Unlike some people, I “get” Jazz and I “get” Prog Rock but despite numerous attempts I can’t seem to “get” Vic & Bob. Also on my “I don’t get it” shelf is poetry.
I felt it was time to move poetry to somewhere else in my mind space (no chintz allowed) and that’s why I find myself attending a poetry evening at The Craiglands Hotel put on as part of the Ilkley Literature Festival.
I have a barely suppressed feeling of entering a familiar but somehow different reality as I sit down and wait for the fun to start. People are chatting about poetry, poets and their personal favourites and I feel apart, left out and bereft of conversation. To me “iambic pentameter” sounds like a device Walter Bishop would invent on the sci-fi programme Fringe and I feel slightly uncomfortable. Then, horror of horrors, the person next to me asks me a question about the poets appearing tonight… now I know how a rabbit feels heading towards speeding wheels. Neatly dodging the question by asking one of my own, the evening starts.

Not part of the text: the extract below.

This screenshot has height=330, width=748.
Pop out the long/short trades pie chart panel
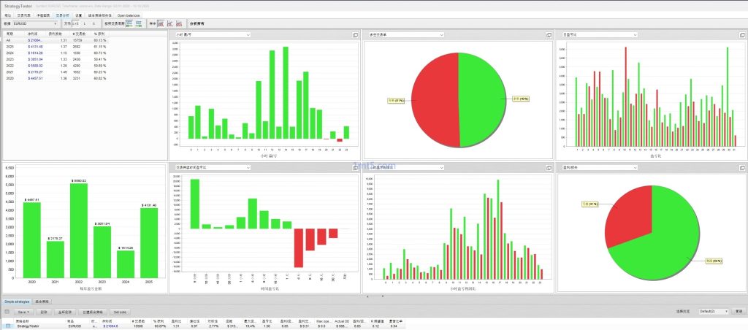point(549,34)
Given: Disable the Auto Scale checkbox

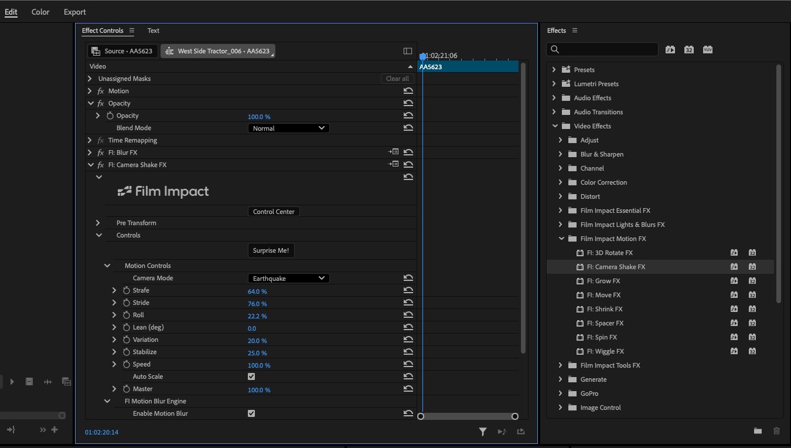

Tonight, three poets are reading from their collections.
First up is Paul Bentley. Brought up in the South Yorkshire coalfields, his first reading is a section of a long and powerful poem about the miners’ strike. He finishes with a football related poem regarding traditional team rivalries. I think I would need to study Paul’s poems on the written page to appreciate all that he was conveying tonight.
Paul is followed by Jonathan Davidson and his poems are personal, nostalgic and humorous with the unexpected appearance of death and mortality in a lot of them. So much so, that I can imagine Pratchett’s Death sitting at the back (thinking in capitals of course) and nodding sagely whilst wearing a beret and puffing on a Gauloise.
The final poet is Ian McMillan. Another of the Barnsley professional Yorkshiremen alongside Dickie Bird and Michael Parkinson, Ian’s poems, when he can fit them in around an almost non-stop raconteur patter, are funny and observant. He’s fast becoming another national treasure.
The evening ends with a Q&A session and then I reflect on three poets with completely different approaches to the medium and all of them making me stop and think about subject matter and observation.
So, do I “get “ poetry now?
Nope, but I am starting to appreciate the breadth of what poetry can be and a desire to understand more. Where to start is the issue.